Dataset entries
########

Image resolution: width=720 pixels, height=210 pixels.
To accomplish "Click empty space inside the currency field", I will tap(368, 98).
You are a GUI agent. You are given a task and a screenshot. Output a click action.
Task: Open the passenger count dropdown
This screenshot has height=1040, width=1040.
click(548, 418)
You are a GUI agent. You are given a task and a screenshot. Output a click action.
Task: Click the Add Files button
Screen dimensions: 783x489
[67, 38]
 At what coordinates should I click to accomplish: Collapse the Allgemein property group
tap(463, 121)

########

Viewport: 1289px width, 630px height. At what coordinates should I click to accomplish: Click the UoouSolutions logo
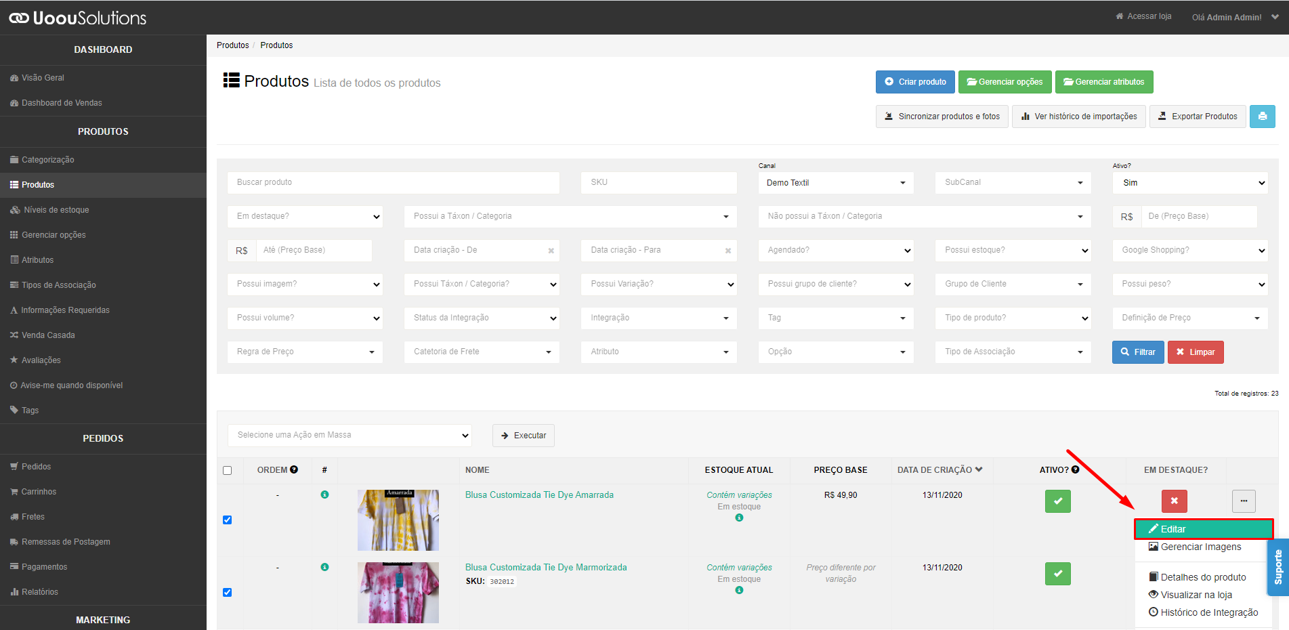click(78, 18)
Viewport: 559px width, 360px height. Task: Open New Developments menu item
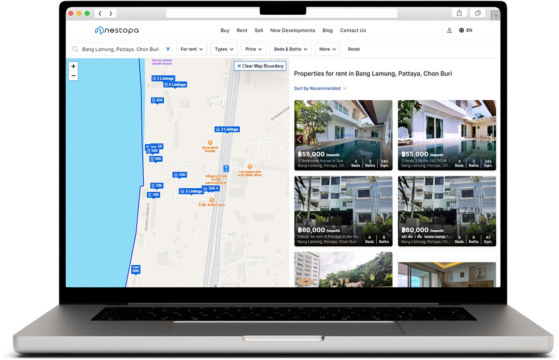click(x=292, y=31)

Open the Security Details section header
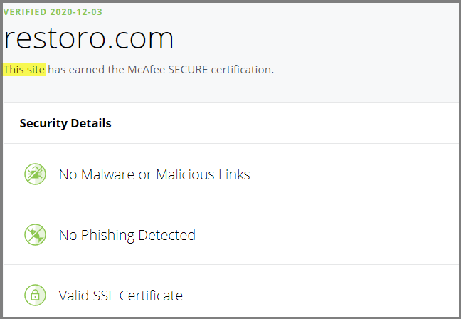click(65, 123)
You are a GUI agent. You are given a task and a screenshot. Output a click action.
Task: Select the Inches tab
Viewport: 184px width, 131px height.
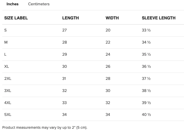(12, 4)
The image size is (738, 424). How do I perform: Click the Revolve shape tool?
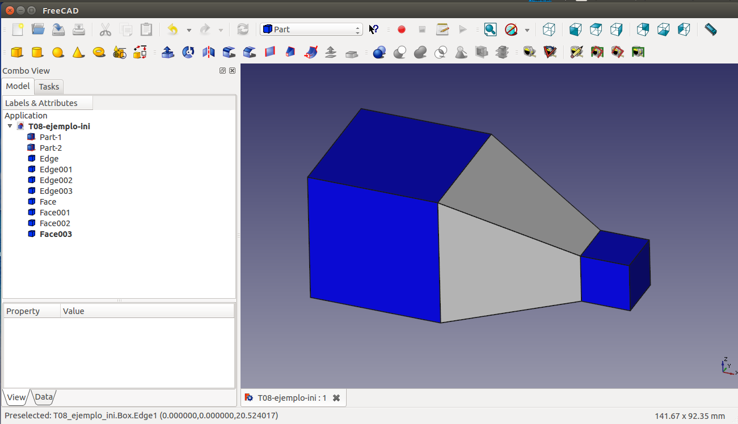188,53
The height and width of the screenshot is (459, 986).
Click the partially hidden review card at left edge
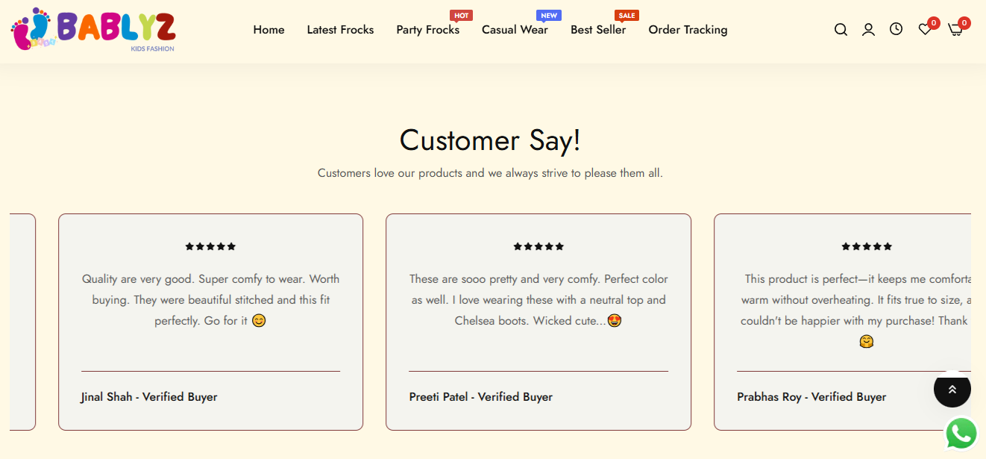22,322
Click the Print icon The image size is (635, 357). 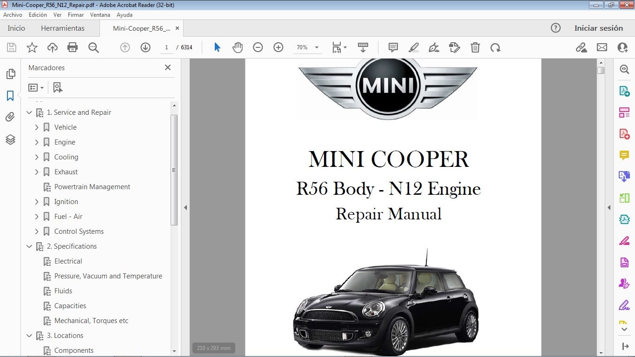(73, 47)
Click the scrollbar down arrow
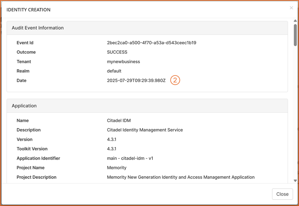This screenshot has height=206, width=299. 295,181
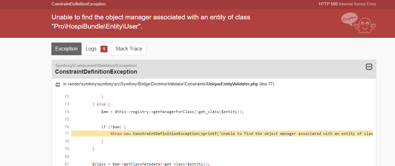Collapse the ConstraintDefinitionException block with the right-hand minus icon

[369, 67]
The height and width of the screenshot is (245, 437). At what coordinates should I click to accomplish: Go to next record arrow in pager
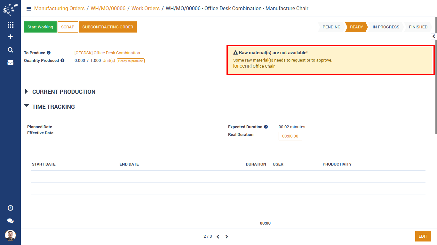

########

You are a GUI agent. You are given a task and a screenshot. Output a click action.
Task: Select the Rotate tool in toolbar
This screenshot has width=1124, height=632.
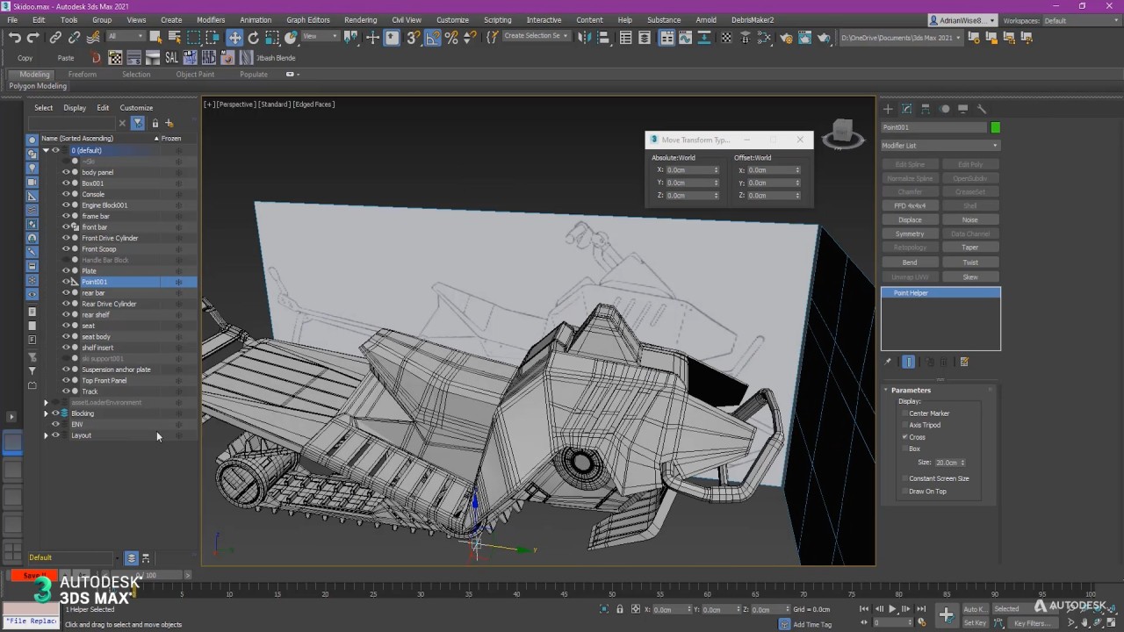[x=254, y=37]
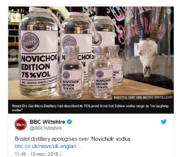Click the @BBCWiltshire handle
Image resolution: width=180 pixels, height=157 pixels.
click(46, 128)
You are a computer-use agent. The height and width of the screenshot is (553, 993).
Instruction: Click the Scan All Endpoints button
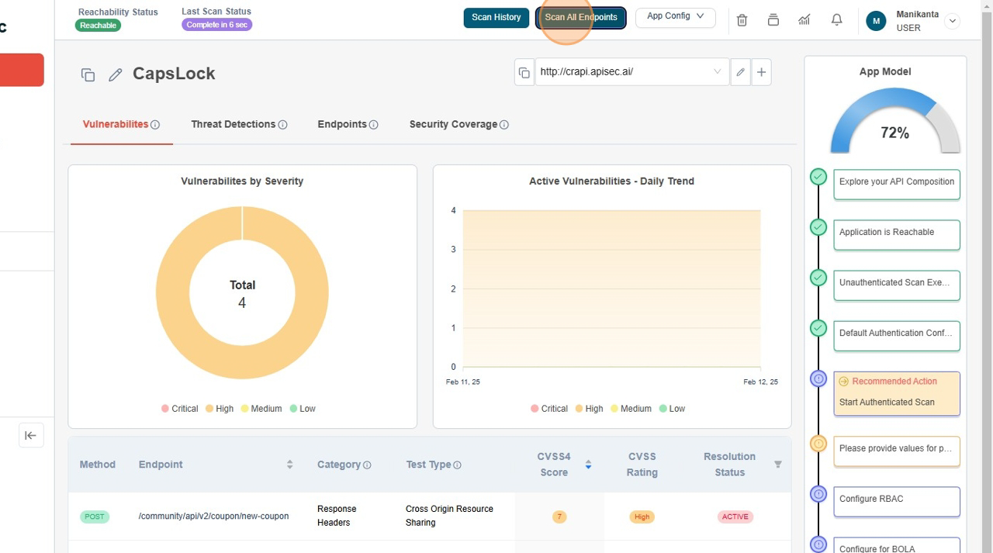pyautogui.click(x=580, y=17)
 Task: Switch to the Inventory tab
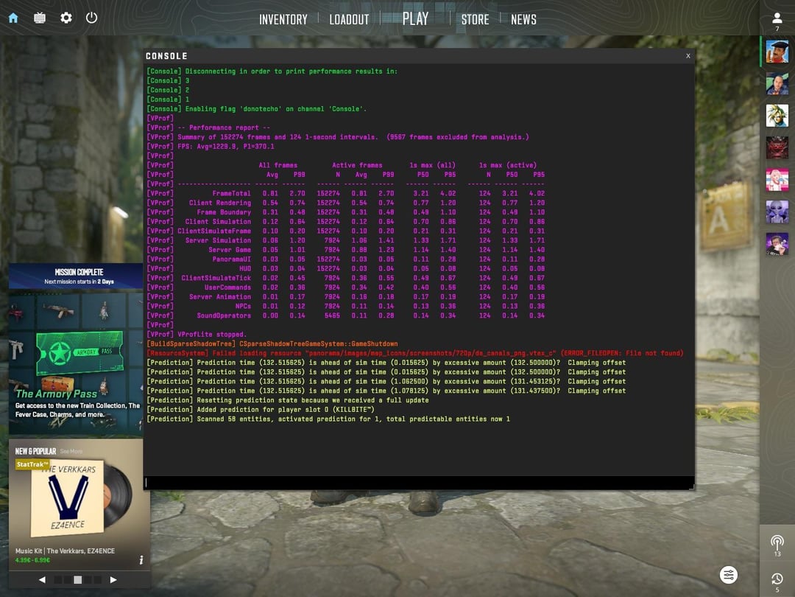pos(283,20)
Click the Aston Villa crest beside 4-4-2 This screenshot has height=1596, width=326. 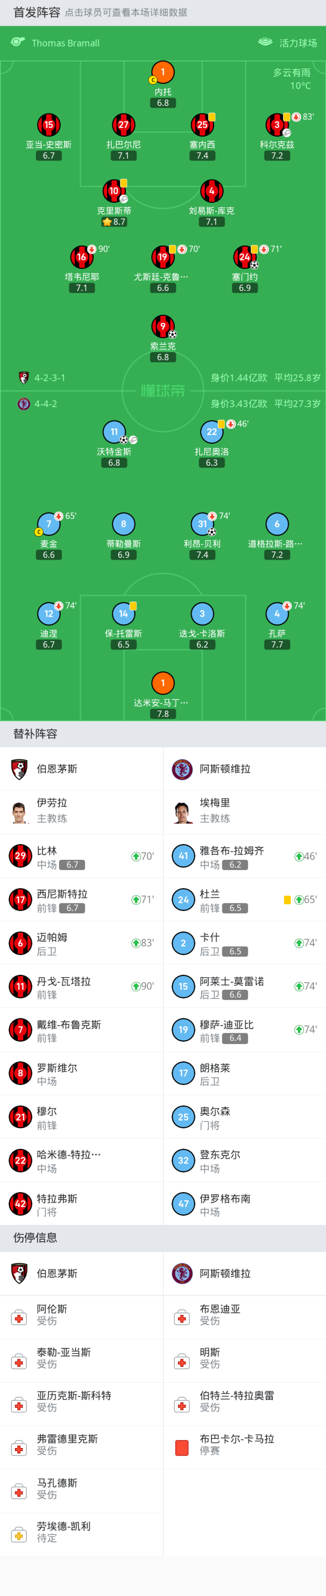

########

» How to complete this task: From the records above, transcribe only the stretch from the line with "You are a computer-use" through the line with "Click the Aston", keeping both ends. Omit pictures.

» Exercise response:
You are a computer-use agent. The height and width of the screenshot is (553, 993).
Instruction: Click the Scan All Endpoints button
pyautogui.click(x=580, y=17)
 Task: Switch to the Inventory tab
pos(283,20)
Click the Aston Villa crest beside 4-4-2 This screenshot has height=1596, width=326. 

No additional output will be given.